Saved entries
┄┄┄┄┄┄
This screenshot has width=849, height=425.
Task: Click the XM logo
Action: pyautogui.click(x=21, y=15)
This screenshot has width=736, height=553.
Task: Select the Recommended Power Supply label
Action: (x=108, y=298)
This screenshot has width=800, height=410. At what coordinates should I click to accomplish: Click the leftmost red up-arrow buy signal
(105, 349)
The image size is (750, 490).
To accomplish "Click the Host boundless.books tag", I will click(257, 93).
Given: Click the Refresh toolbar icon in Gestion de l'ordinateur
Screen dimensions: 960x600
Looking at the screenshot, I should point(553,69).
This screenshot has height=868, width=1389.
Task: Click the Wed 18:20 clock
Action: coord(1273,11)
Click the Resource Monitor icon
┄┄┄┄┄┄
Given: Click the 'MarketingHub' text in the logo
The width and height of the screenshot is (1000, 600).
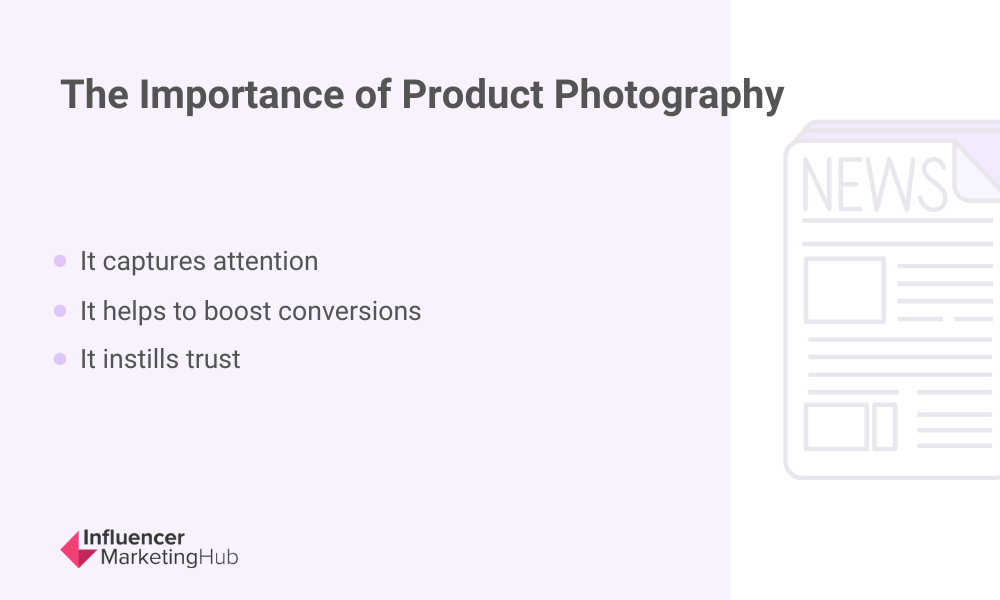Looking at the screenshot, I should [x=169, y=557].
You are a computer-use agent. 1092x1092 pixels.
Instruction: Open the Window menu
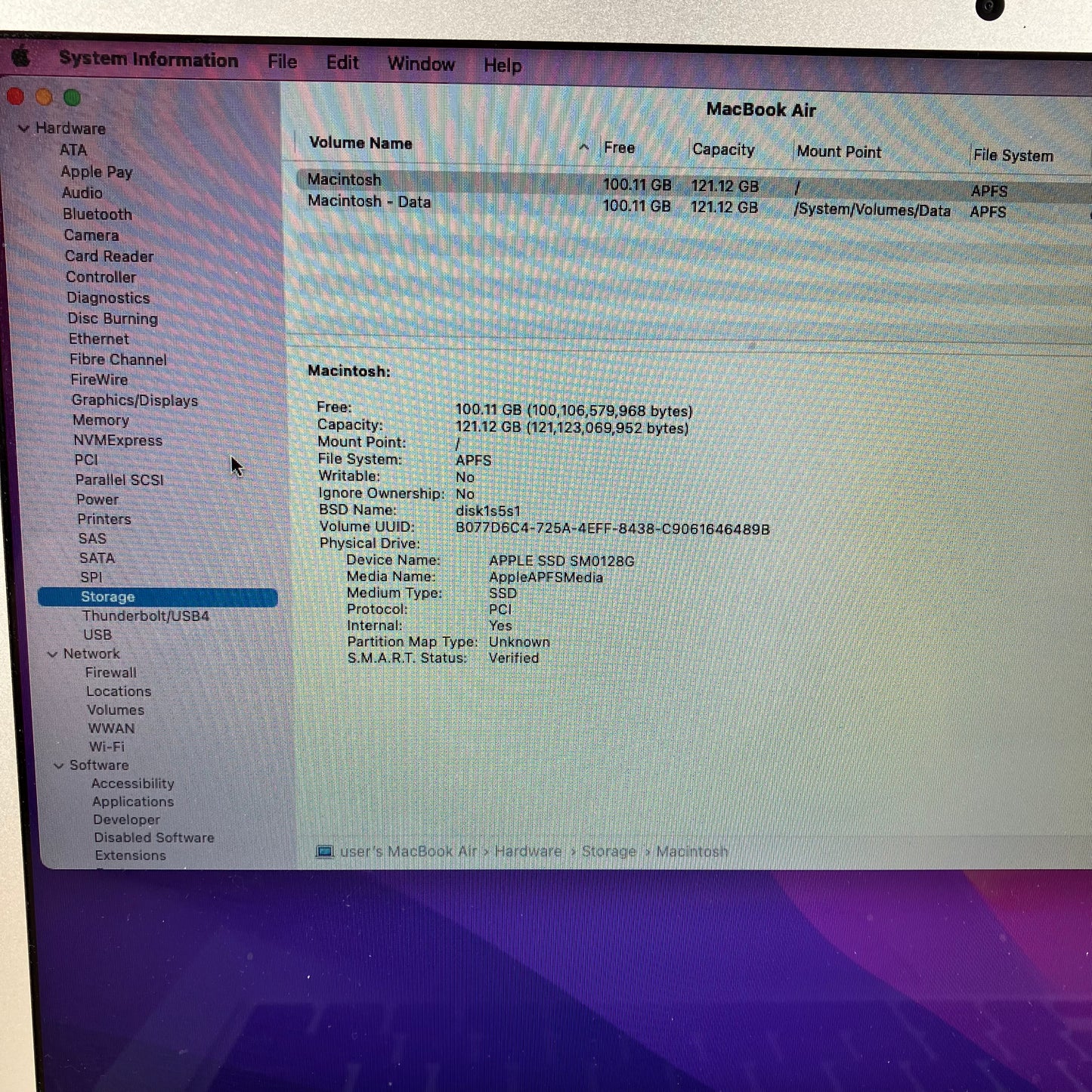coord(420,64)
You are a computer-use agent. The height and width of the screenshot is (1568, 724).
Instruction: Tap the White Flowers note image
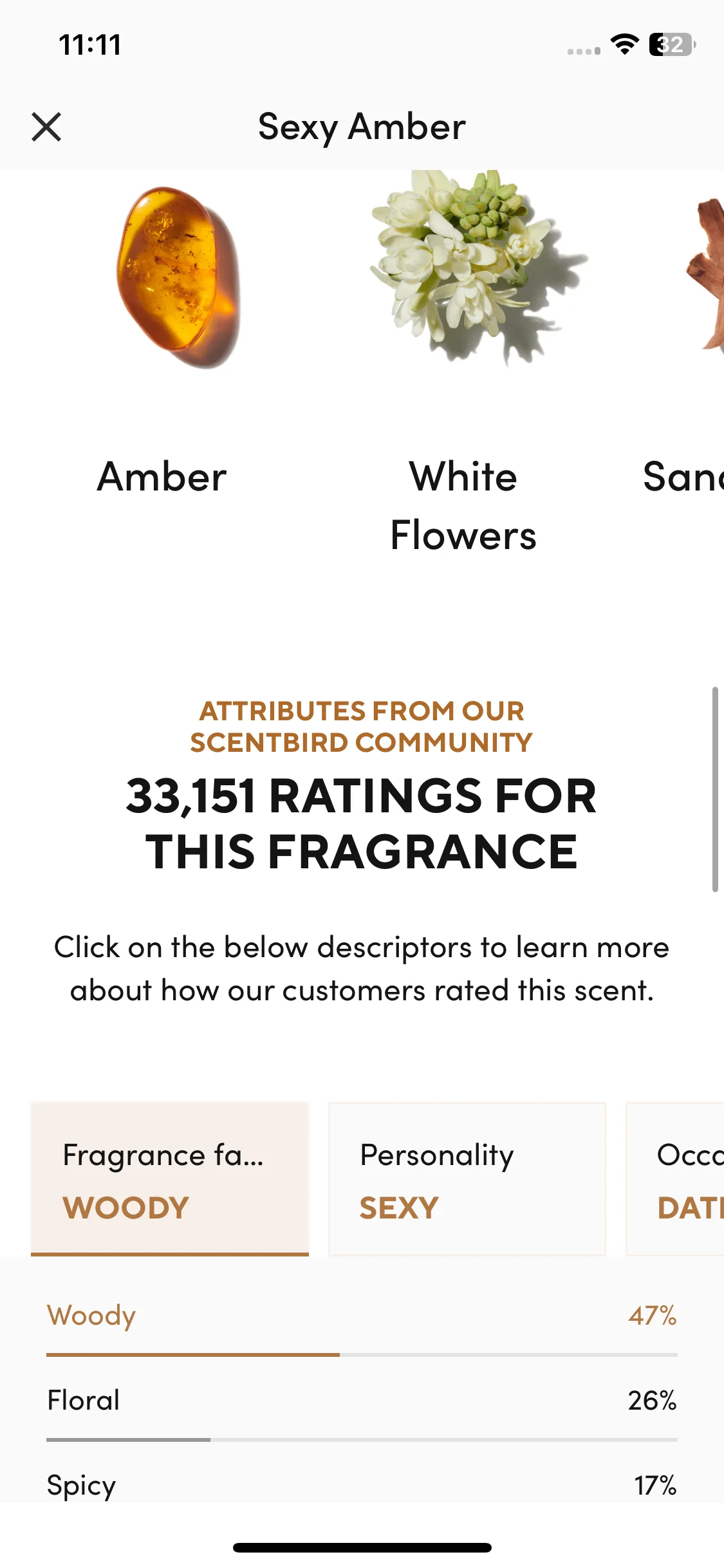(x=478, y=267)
┄┄┄┄┄┄
_Try it_. Above are the records; print exactly the lines from the line with "This screenshot has width=800, height=410." to the line with "Click the Resource Monitor icon", including both, and nothing else.

_Result for this exercise_.
This screenshot has width=800, height=410. At what coordinates should I click to accomplish: Click the leftmost red up-arrow buy signal
(105, 349)
The image size is (750, 490).
To accomplish "Click the Host boundless.books tag", I will click(257, 93).
Given: Click the Refresh toolbar icon in Gestion de l'ordinateur
Screen dimensions: 960x600
Looking at the screenshot, I should point(553,69).
This screenshot has height=868, width=1389.
Task: Click the Wed 18:20 clock
Action: coord(1273,11)
Click the Resource Monitor icon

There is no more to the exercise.